Indole‐3‐propionic Acid, Bacterial Metabolite of Tryptophan, Increases Blood Pressure in Normotensive and Hypertensive Rats

Abstract

Tryptophan is an exogenous amino acid, undergoing complex metabolism in mammals, including formation of gut microbiota‐derived metabolites. Tryptophan was proven to increase blood pressure in rats and humans, however; it has not been profoundly investigated, whether its impact on cardiovascular system might be due to the action of microbiota derived indoles, especially indole‐3‐propionic acid (IPA).Acute hemodynamic experiments were performed on 12‐week‐old Wistar‐Kyoto (WKY) and 16‐week‐old Spontaneously‐Hypertensive (SHR) male anesthetized rats. Mean arterial blood pressure (MABP) and heart rate (HR) were evaluated for 120 minutes after intravenous infusion of 10% DMSO (Vehicle) and IPA in increasing doses (1.6‐53 µM/kg body wt).
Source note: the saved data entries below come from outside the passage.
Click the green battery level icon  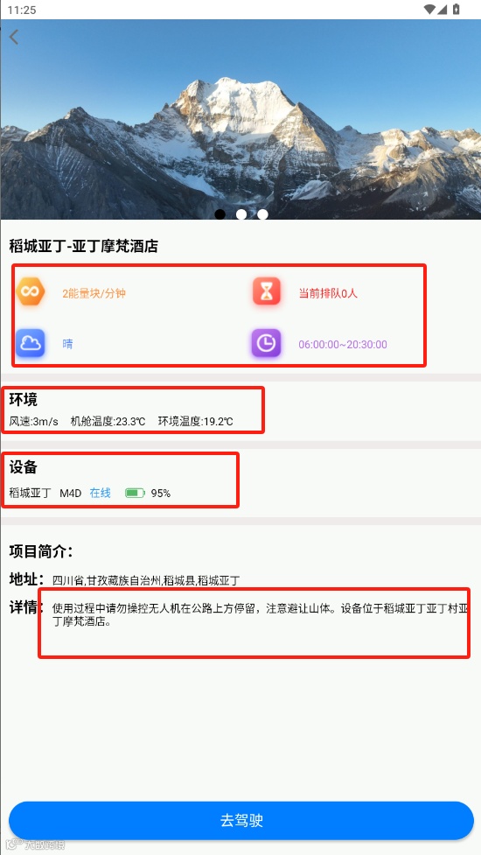click(x=135, y=493)
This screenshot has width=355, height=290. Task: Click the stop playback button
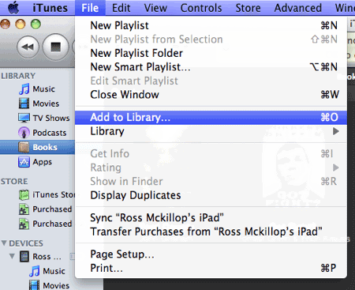(55, 47)
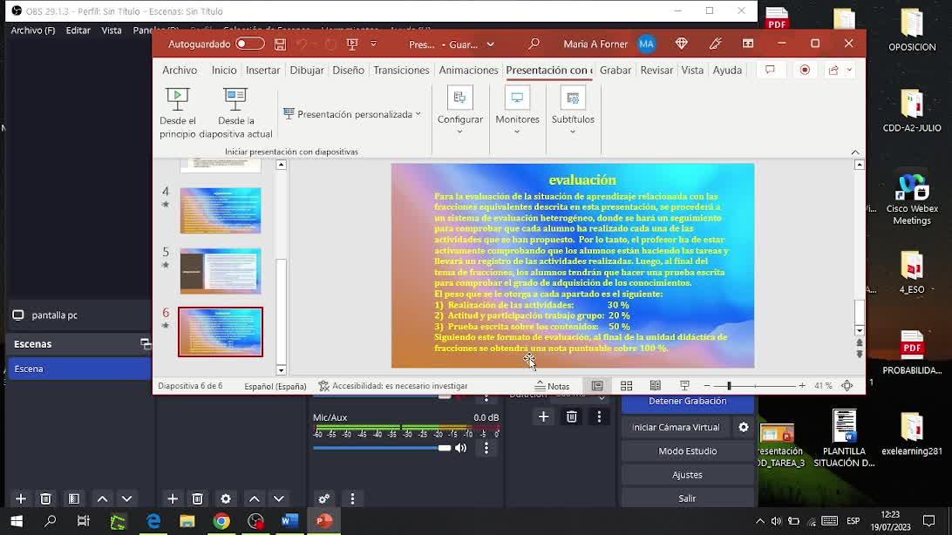
Task: Mute the Mic/Aux speaker icon
Action: (x=461, y=448)
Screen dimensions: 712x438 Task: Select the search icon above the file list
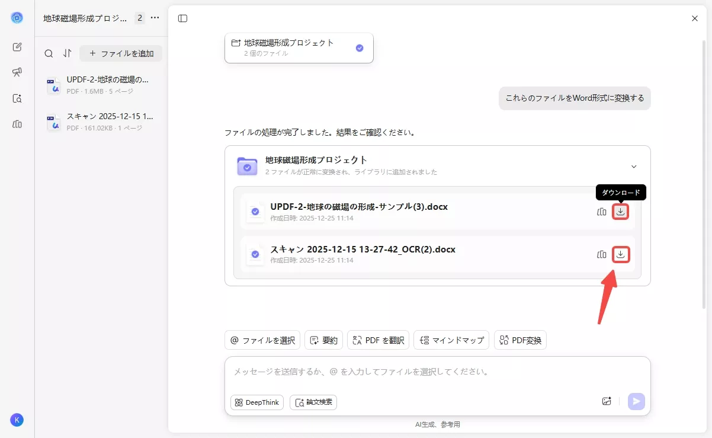pos(49,53)
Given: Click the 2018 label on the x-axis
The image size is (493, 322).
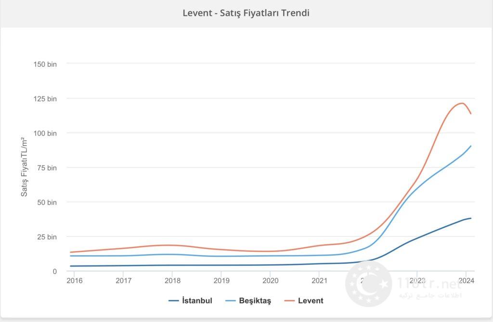Looking at the screenshot, I should [x=172, y=281].
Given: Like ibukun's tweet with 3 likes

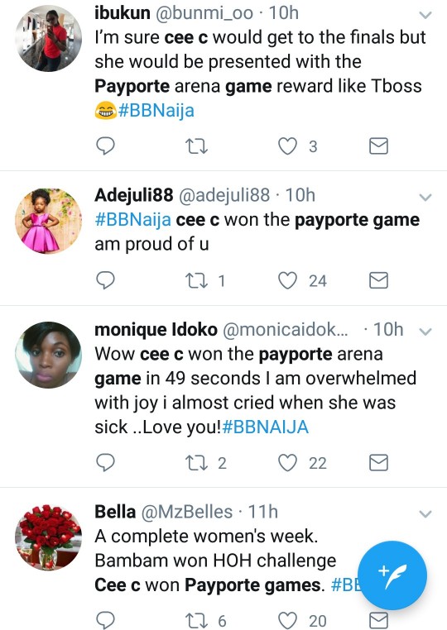Looking at the screenshot, I should 288,146.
In separate series of experiments impact of IPA on vascular contractility was evaluated in ex vivo experiments performed on mesenteric resistance arteries (MRAs).IPA increased significantly blood pressure in normotensive and hypertensive rats. In normotensive rats at highest dose IPA revealed less pronounced hypertensive effect, accompanied by decrease in HR. This effect was not observed in hypertensive rats, where IPA increased MABP in dose dependent matter, with concomitant tachycardic response. In ex vivo experiments IPA increased contractility of endothelium‐denuded MRAs and reduced acetylcholine‐dependent dilatation of MRAs.Our study suggest, that IPA takes part in regulation of blood pressure, by revealing hypertensive and vasoconstrictive activity. These effects are in line with actions of its precursor tryptophan, suggesting important role of bacterial metabolism of tryptophan in its cardiovascular effects.